_Written exercise a_
Name every user who posted in the mouse litter thread below.

_Extract provided_
-- Start --

# two week old chubsters *photos*



## JustMouse (Jul 23, 2010)

Beep, our black tan doe, and Sleepybones, our unmarked brindle, had a litter two weeks ago today. Now their eyes are open and they are fat little adventurers. 
Enjoy 

unmarked brindle buck - Bleepy









unnamed agouti tan doe keeper - name ideas?









Beep feeding her babies outside the nest


















the whole litter!


----------



## Anubis (Dec 19, 2010)

:lol: i love how the mums just lay on top and sprawl out :lol: 
there is a great website for all kinds of names and it also has meanings http://www.lowchensaustralia.com/names.htm
check it out


----------



## SiamMeece (Sep 21, 2010)

Cute little meeces, mum looks like she is crowdsurfing


----------



## webzdebs (Mar 29, 2010)

awwwww so gorgeous how about Otter for the agouti doe


----------



## moustress (Sep 25, 2009)

I think it's funny to see those feet sticking out from under mom like they do! Very cute litter.

How about Muffin as a name for the little agouti tan darling?


----------



## The Boggit keeper (Mar 5, 2010)

Aww, they're lovely-Congrats!


----------



## Lou-Fraser (Sep 19, 2009)

awww what cutees haha yeah the feet poking out like that makes me chuckle too! :lol:


----------

-- End --

_Written exercise b_
Please copy the rows from the line with "This screenshot has height=507, width=834." to the end of the rows, keeping both ends and omitting the pictures.

_Data for processing_
-- Start --

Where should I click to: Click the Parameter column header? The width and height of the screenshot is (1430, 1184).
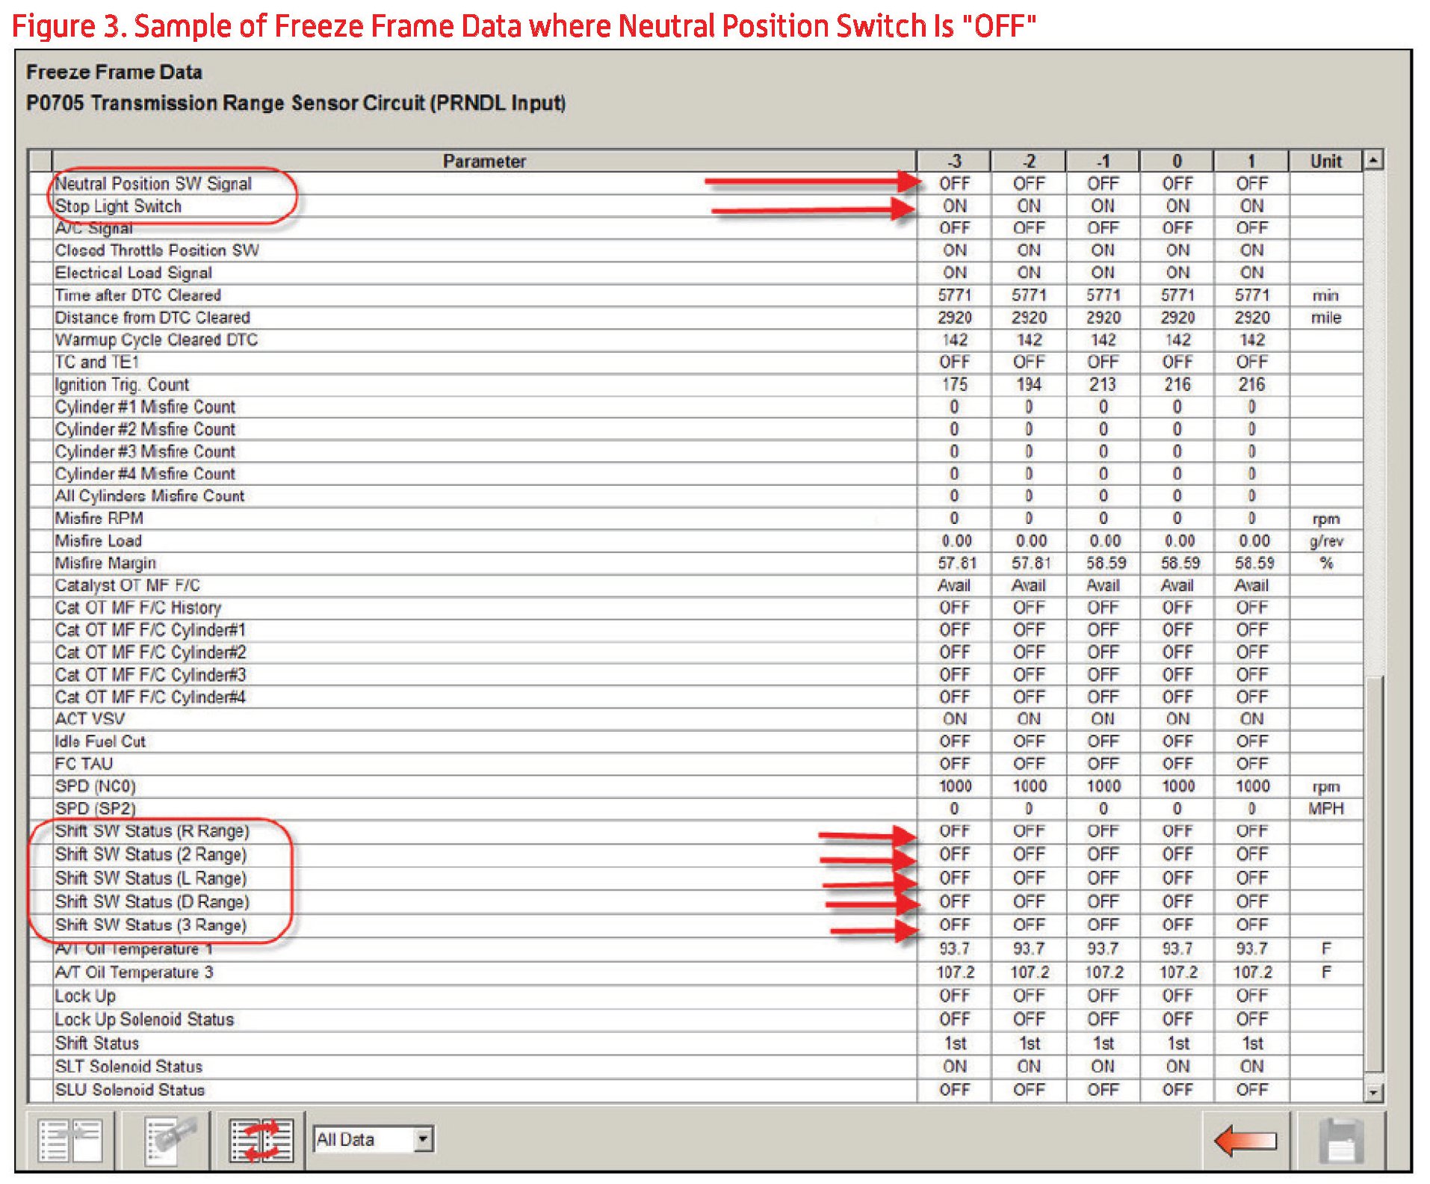(484, 161)
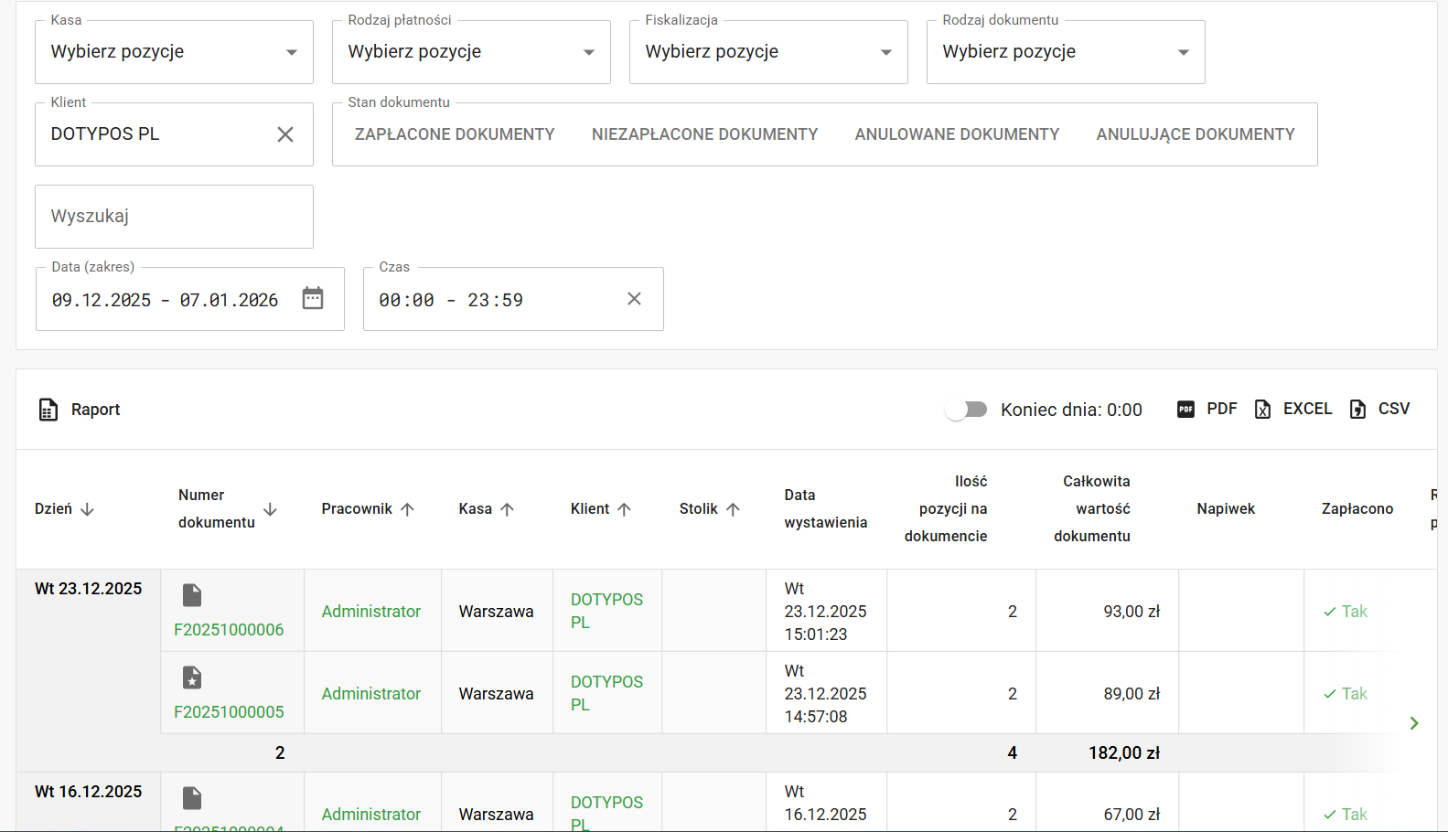Screen dimensions: 1448x832
Task: Export the report as PDF
Action: (1207, 409)
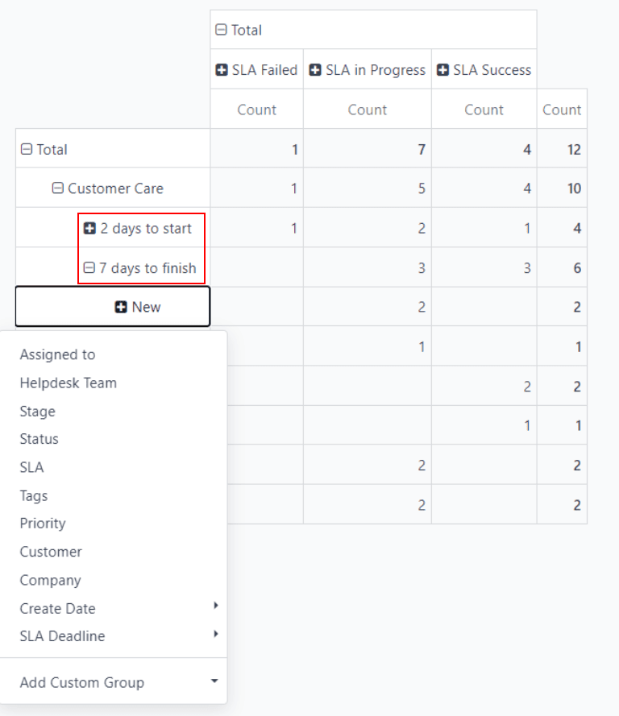Select Stage in the grouping menu
Viewport: 619px width, 716px height.
(38, 412)
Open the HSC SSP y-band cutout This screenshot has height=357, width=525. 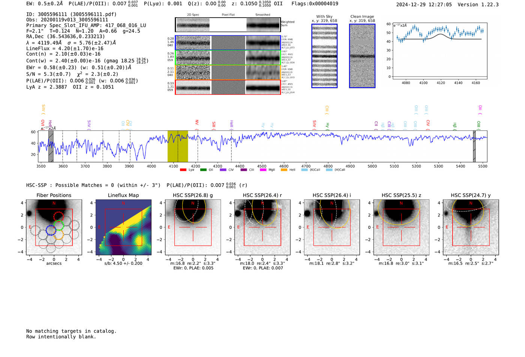(x=471, y=227)
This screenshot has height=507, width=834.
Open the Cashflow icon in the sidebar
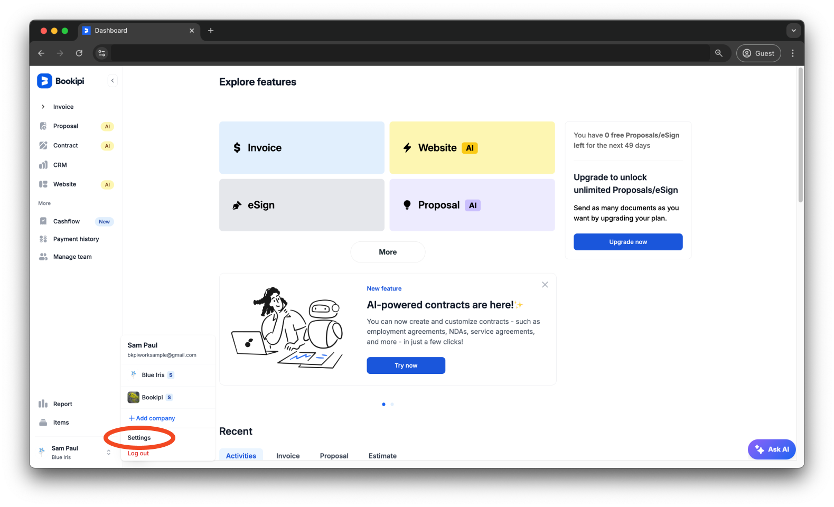coord(43,221)
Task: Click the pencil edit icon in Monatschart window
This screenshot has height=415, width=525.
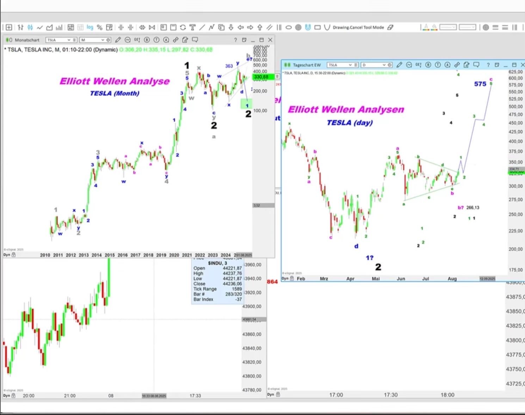Action: (118, 40)
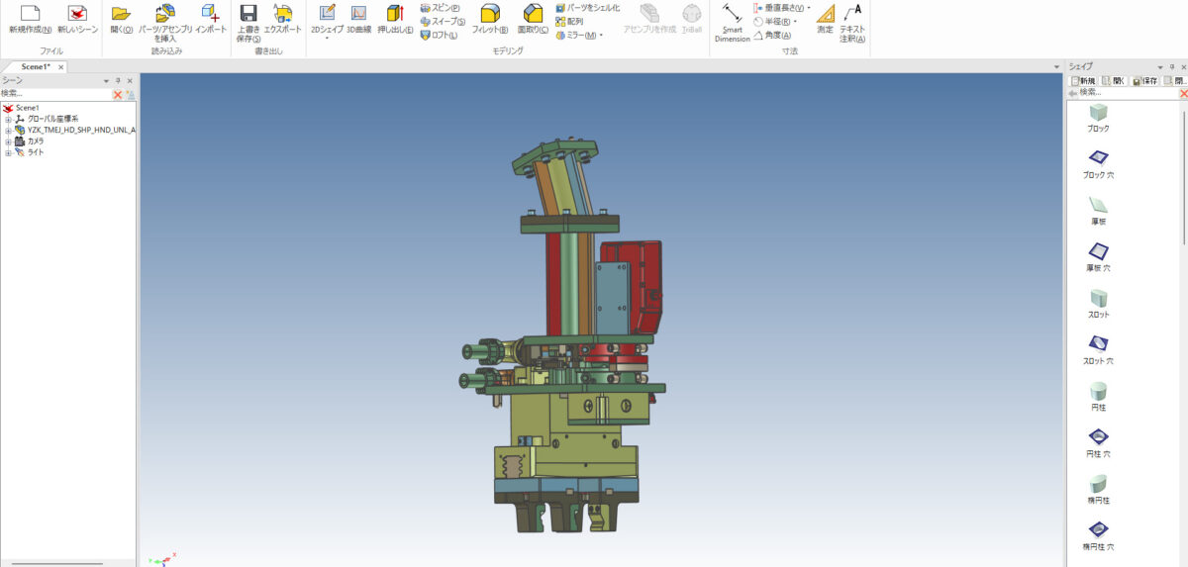Image resolution: width=1188 pixels, height=567 pixels.
Task: Toggle the pin on the シェイプ panel
Action: [1171, 67]
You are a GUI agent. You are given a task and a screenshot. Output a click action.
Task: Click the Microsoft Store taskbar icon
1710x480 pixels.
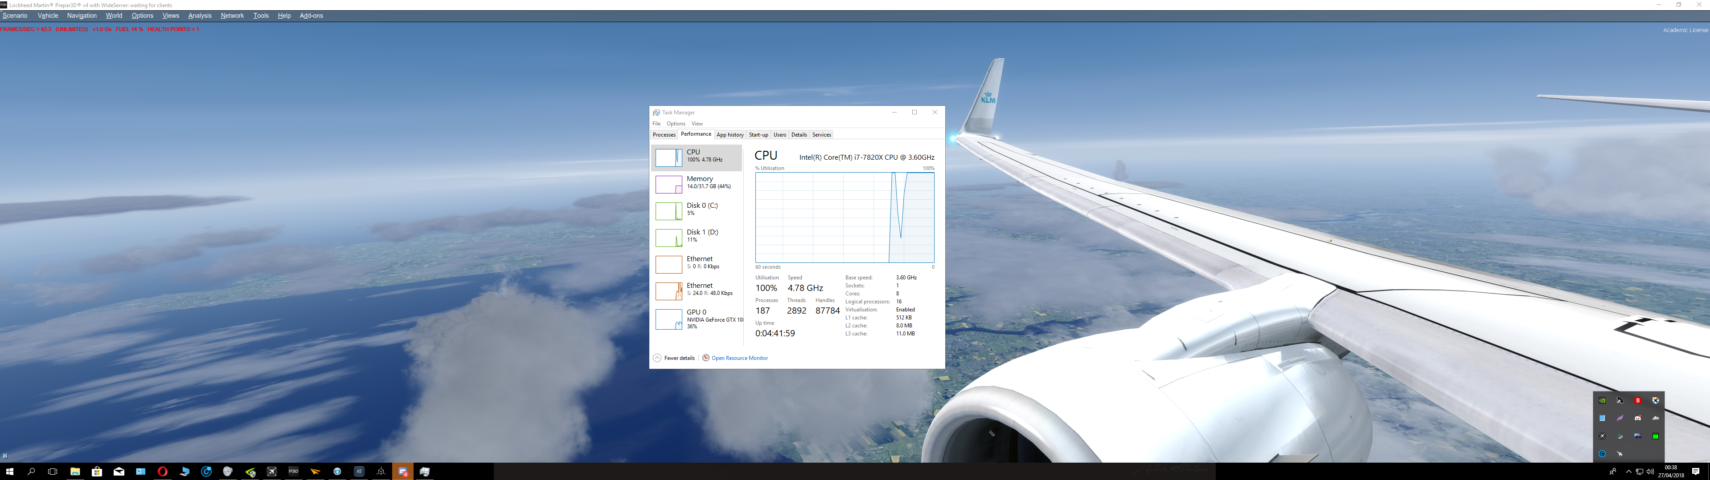(97, 471)
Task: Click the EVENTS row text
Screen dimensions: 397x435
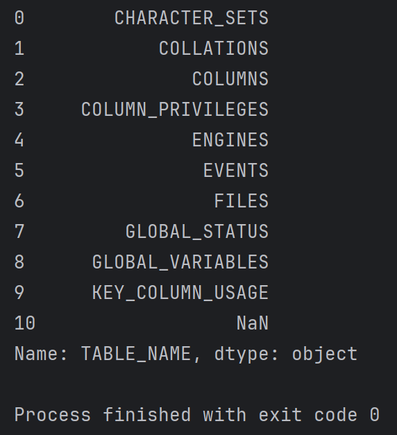Action: (x=236, y=171)
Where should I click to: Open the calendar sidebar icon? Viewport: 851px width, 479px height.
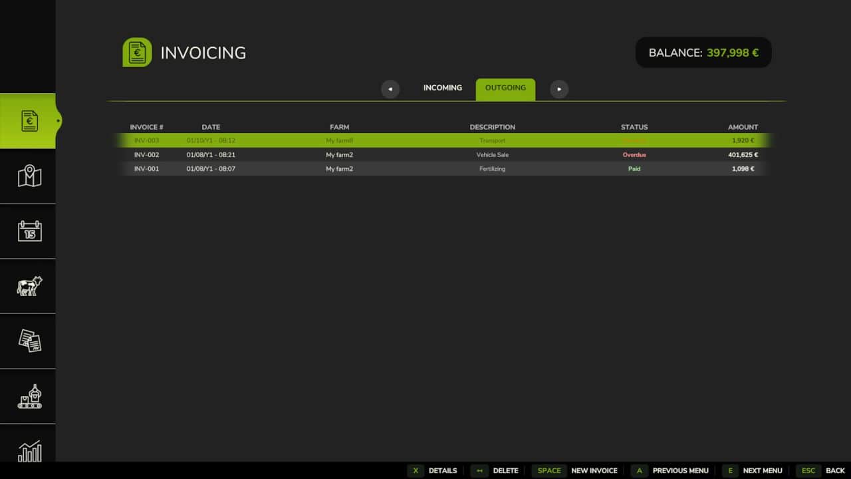pyautogui.click(x=29, y=231)
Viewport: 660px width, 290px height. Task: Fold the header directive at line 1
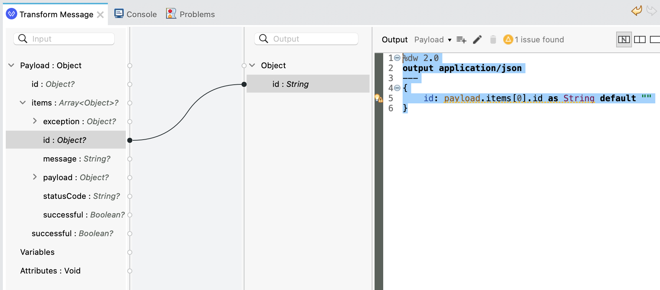(x=397, y=58)
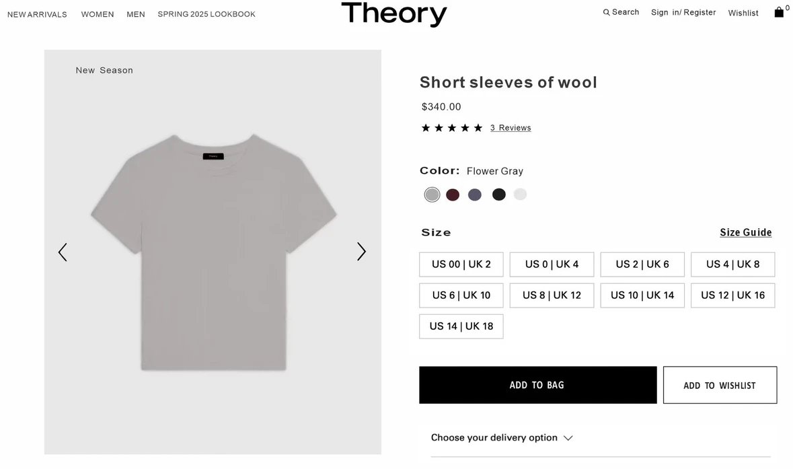Expand Choose your delivery option
Viewport: 793px width, 469px height.
pyautogui.click(x=501, y=438)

-- End --

_Exercise answer a_
JustMouse, Anubis, SiamMeece, webzdebs, moustress, The Boggit keeper, Lou-Fraser

_Exercise answer b_
This screenshot has height=507, width=834.
Open the Cashflow icon in the sidebar
coord(43,221)
Task: Click the pencil edit icon in Monatschart window
This screenshot has height=415, width=525.
Action: (118, 40)
Image resolution: width=1188 pixels, height=567 pixels.
Task: Toggle the pin on the シェイプ panel
Action: [1171, 67]
You are a GUI agent. You are given a task and a screenshot. Output a click action.
Task: Click the Microsoft Store taskbar icon
1710x480 pixels.
(97, 471)
Task: Click the EVENTS row text
Screen dimensions: 397x435
Action: (x=236, y=171)
Where should I click to: Open the calendar sidebar icon? Viewport: 851px width, 479px height.
pyautogui.click(x=29, y=231)
Viewport: 660px width, 290px height. Task: Fold the header directive at line 1
(x=397, y=58)
Expand Choose your delivery option
Viewport: 793px width, 469px height.
pyautogui.click(x=501, y=438)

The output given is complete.